Wednesday, March 13, 2013


Pengertian Psikologi Pendidikan dan Psikologi Industri Organisasi serta Aplikasi Teknik Wawancara

  •  Psikologi dalam bidang Pendidikan
     Psikologi pendidikan adalah ilmu yang mempelajari bagaimana manusia belajar dalam pendidikan, efektivitas, psikologi pengajaran, dan psikologi sosial dari sekolah sebagai bentuk suatu organisasi. Umumnya yang berperan didalam sekolah adalah guru BK (Bimbingan Konseling) dengan menggunakan wawancara sebagai teknik untuk mengumpulkan data siswa. Teknik wawancara dilakukan dengan melakukan tanya jawab terhadap seorang siswa dan guru BK secara berhadapan langsung (face-to-face).
     Pada umumnya, teknik wawancara yang digunakan oleh guru BK memiliki kelebihan dan kekurangan. Kelebihan dari teknik wawancara adalah dapat mengetahui berbagai macam hal tentang siswa seperti halnya hobi dan kemudian dimasukkan kedalam anecdotal record. sementara kelemahan dalam menggunakan teknik wawancara tersebut yaitu memiliki kesan seperti menginterogasi terutama jika siswa tidak akrab dengan guru BK.
     Tidak hanya kekurangan dan kelebihan, teknik wawancara tersebut juga memiliki kendala dan penanganan yang biasa dialami oleh guru BK. Kendala tersebut adalah adanya rasa takut pada diri siswa ketika guru BK mengajak siswa bercerita. Rasa takut tersebut merupakan hambatan guru BK untuk mengumpulkan informasi tentang siswa tersebut secara akurat.
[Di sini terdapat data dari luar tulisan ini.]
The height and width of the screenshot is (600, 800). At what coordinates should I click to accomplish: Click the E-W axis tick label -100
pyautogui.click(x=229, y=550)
Penanganan yang yang dilakukan guru BK agar dapat melakukan teknik wawancara yaitu: melakukan pendekatan dengan siswa (pada umumnya diluar jam mengajar dan menjalin hubungan seperti teman biasa yang akrab namun tetap menjaga wibawa sebagai seorang guru), tidak menghakimi dan mencoba mencari tahu permasalahan yang dialami oleh siswanya, tidak menggunakan kata "katanya" pada saat bertanya kepada siswa (seolah guru BK sedang membicarakan siswa tersebut), dan membuat siswa merasa nyaman dalam bercerita (agar siswa dapat bercerita secara "terbuka" atau blak-blakan terhadap guru BK tersebut.